Polynomial Fitting

We demonstrate in this tutorial how to use BayesBay to tackle a polynomial fitting problem. In the following, we utilise a third-degree polynomial, \(y(x) = m_0 + m_1 x + m_2 x^2 + m_3 x^3\), to generate data points \(y_1(x_1), y_2(x_2), \ldots, y_n(x_n)\).
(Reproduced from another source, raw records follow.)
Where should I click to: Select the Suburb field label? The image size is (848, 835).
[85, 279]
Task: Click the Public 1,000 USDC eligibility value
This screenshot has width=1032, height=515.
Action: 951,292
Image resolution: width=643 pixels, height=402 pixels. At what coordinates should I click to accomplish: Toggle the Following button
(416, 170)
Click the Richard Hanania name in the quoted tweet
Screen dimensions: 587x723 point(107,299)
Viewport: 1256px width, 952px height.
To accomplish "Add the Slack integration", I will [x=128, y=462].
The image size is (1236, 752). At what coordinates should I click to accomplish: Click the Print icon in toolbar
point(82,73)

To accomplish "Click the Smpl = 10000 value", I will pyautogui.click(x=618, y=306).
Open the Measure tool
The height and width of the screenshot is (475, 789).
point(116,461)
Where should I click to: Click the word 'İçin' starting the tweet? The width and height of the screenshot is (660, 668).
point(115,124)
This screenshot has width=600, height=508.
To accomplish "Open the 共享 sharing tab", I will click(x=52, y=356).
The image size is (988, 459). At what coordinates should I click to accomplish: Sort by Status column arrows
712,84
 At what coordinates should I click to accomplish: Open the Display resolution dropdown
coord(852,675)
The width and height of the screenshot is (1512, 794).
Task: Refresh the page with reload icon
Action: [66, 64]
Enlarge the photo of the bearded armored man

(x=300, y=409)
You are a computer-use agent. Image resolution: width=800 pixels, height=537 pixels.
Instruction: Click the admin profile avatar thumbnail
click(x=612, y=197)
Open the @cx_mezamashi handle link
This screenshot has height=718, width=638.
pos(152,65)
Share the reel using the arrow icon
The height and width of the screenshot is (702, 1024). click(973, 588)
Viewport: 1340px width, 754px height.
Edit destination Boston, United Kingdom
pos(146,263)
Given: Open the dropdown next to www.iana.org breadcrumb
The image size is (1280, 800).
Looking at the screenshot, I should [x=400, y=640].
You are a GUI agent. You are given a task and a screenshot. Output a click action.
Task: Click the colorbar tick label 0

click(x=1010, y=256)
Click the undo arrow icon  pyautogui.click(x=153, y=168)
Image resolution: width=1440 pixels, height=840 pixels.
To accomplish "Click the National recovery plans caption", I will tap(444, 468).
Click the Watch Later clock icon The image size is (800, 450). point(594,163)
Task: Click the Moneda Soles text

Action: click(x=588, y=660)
In matrix notation, these can be expressed as

\[\begin{split}\underbrace{\begin{pmatrix}y_0\\y_1\\\vdots\\y_N\end{pmatrix}}_{\text{Data}} = \underbrace{\begin{pmatrix}1&x_0&x_0^2&x_0^3\\1&x_1&x_1^2&x_1^3\\\vdots&\vdots&\vdots\\1&x_N&x_N^2&x_N^3\end{pmatrix}}_{\text{Forward operator or data kernel}} \underbrace{\begin{pmatrix}m_0\\m_1\\m_2\\m_3\end{pmatrix}}_{\text{Model}},\end{split}\]

or \(\mathbf{d}_{pred} = \mathbf{G m}\).

Having generated a synthetic data set using the model coefficients \(m_0\), \(m_1\), \(m_2\), and \(m_3\), we add noise to define the observed data \(\mathbf{d}_{obs} = \mathbf{d}_{pred} + \mathbf{e}\), where the \(i\)th entry of the observational error \(\mathbf{e}\) is randomly sampled from the normal distribution \(\mathcal{N}(0, \sigma)\). Finally, we use BayesBay to retrieve the true coefficients from the observations.